** What to work on **
Would you please copy exactly the line with "Instruction: Expand the" and all lines that follow it in the data below, through the last one?

[Collected data]
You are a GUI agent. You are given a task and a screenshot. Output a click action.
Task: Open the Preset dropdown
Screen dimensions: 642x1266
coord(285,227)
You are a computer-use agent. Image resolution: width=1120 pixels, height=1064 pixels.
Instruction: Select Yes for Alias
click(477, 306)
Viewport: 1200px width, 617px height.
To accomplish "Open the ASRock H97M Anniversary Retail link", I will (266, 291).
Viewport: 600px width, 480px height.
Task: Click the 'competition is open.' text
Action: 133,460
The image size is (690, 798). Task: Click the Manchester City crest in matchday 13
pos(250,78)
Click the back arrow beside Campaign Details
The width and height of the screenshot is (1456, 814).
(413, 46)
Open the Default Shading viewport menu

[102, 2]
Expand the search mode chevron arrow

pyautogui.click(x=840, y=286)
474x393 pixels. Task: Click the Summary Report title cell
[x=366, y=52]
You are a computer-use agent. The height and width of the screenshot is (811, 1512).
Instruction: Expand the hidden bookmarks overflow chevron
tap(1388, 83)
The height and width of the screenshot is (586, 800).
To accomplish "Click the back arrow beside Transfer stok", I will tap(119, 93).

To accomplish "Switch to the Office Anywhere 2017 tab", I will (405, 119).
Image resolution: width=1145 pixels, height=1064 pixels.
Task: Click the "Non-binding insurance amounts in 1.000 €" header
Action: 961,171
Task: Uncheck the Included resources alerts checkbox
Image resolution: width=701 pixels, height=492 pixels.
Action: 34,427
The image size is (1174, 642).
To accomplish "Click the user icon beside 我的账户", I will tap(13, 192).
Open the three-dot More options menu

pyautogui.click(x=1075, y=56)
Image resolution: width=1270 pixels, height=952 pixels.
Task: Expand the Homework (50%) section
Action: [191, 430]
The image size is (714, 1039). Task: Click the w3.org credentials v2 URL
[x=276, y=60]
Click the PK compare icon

** Completed task **
Instruction: Expand the hidden bookmarks overflow chevron
tap(1388, 83)
The height and width of the screenshot is (586, 800).
To accomplish "Click the back arrow beside Transfer stok", I will tap(119, 93).

To accomplish "Switch to the Office Anywhere 2017 tab", I will (405, 119).
Image resolution: width=1145 pixels, height=1064 pixels.
Task: Click the "Non-binding insurance amounts in 1.000 €" header
Action: 961,171
Task: Uncheck the Included resources alerts checkbox
Image resolution: width=701 pixels, height=492 pixels.
Action: 34,427
The image size is (1174, 642).
To accomplish "Click the user icon beside 我的账户", I will tap(13, 192).
Open the three-dot More options menu

pyautogui.click(x=1075, y=56)
Image resolution: width=1270 pixels, height=952 pixels.
Task: Expand the Homework (50%) section
Action: [191, 430]
The image size is (714, 1039). Task: Click the w3.org credentials v2 URL
[x=276, y=60]
Click the PK compare icon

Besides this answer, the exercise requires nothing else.